What to work on :: Locate the line that contains "The image size". Retype it and every line after it to the end of the records, exactly, but not the pictures.

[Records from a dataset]
BEGIN
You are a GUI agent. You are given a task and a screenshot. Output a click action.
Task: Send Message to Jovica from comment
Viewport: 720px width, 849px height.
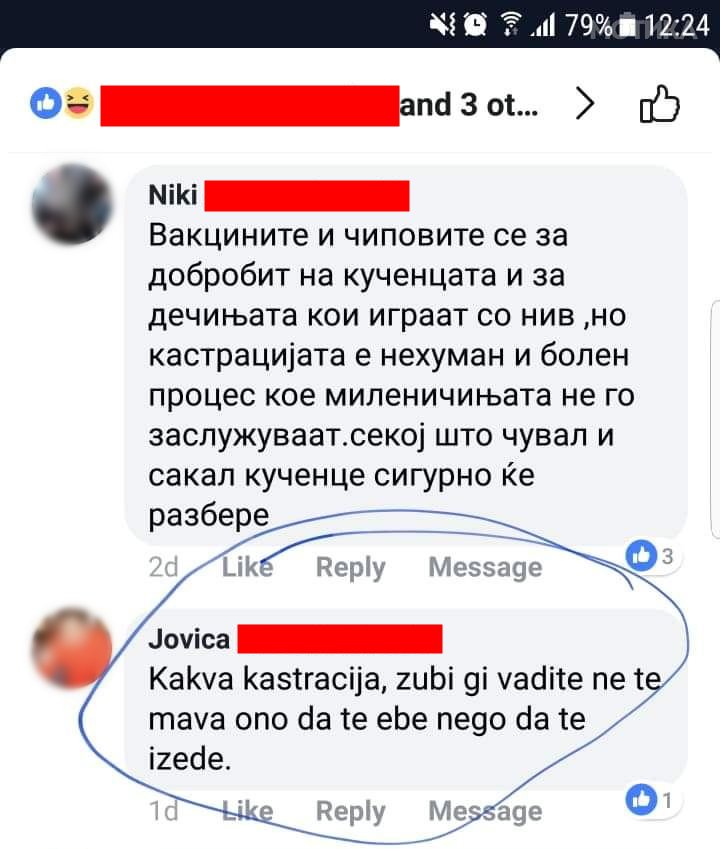tap(485, 812)

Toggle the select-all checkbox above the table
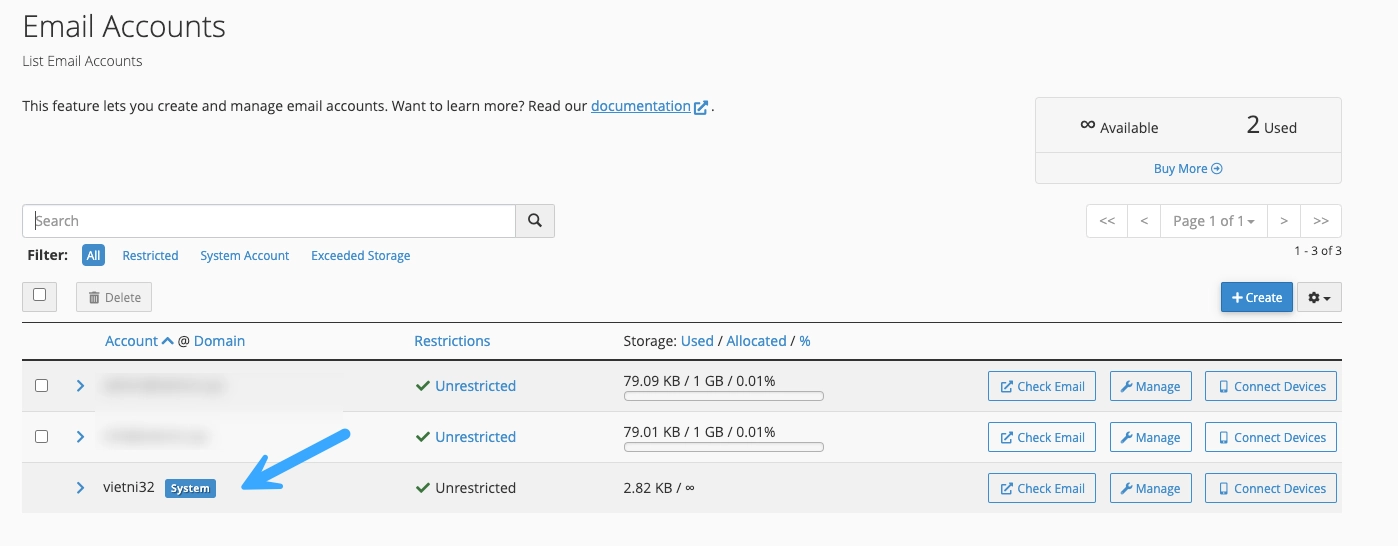coord(40,295)
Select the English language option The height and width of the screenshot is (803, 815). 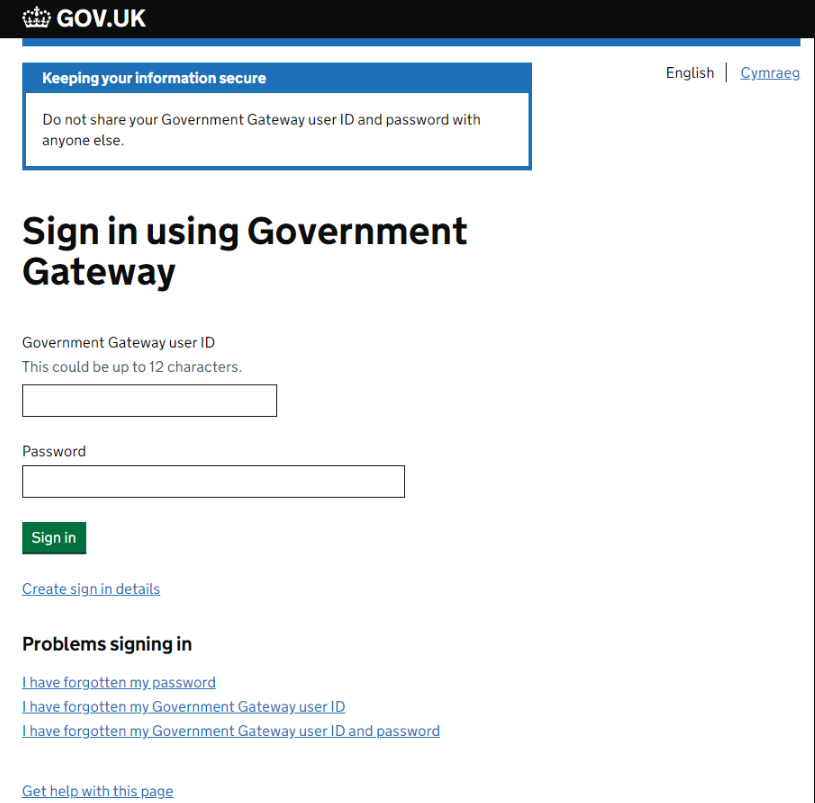click(689, 73)
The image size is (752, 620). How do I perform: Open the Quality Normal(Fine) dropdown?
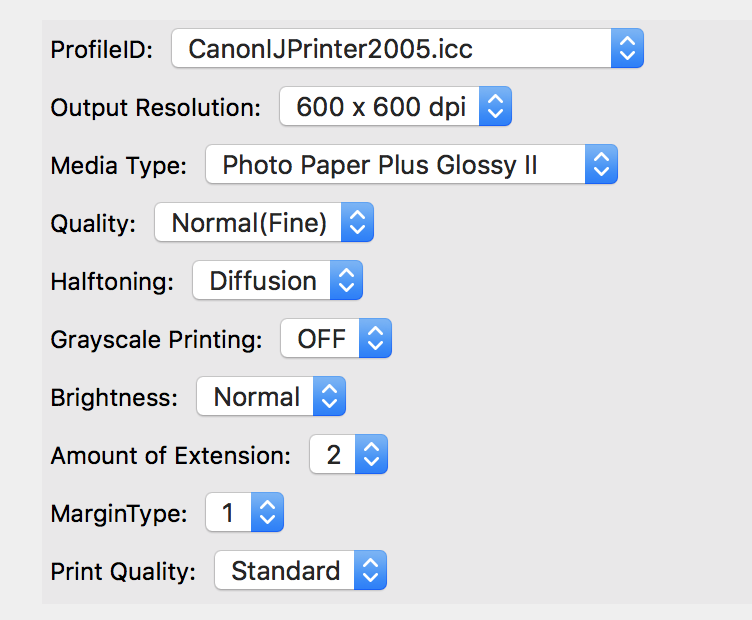click(248, 223)
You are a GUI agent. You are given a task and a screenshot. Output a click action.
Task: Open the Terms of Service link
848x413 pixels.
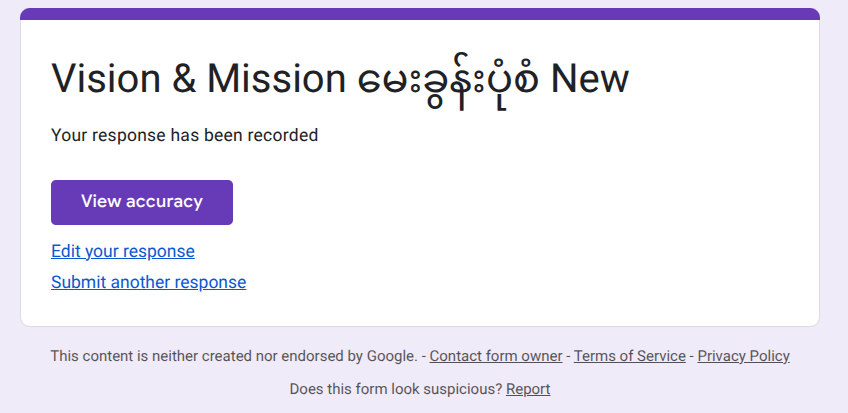pyautogui.click(x=630, y=356)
END
Result of the exercise ::
The image size is (752, 620). How do I perform: Open the Quality Normal(Fine) dropdown?
click(248, 223)
You are a GUI agent. You are given a task and a screenshot. Output a click action.
Task: Open the Terms of Service link
848x413 pixels.
pyautogui.click(x=630, y=356)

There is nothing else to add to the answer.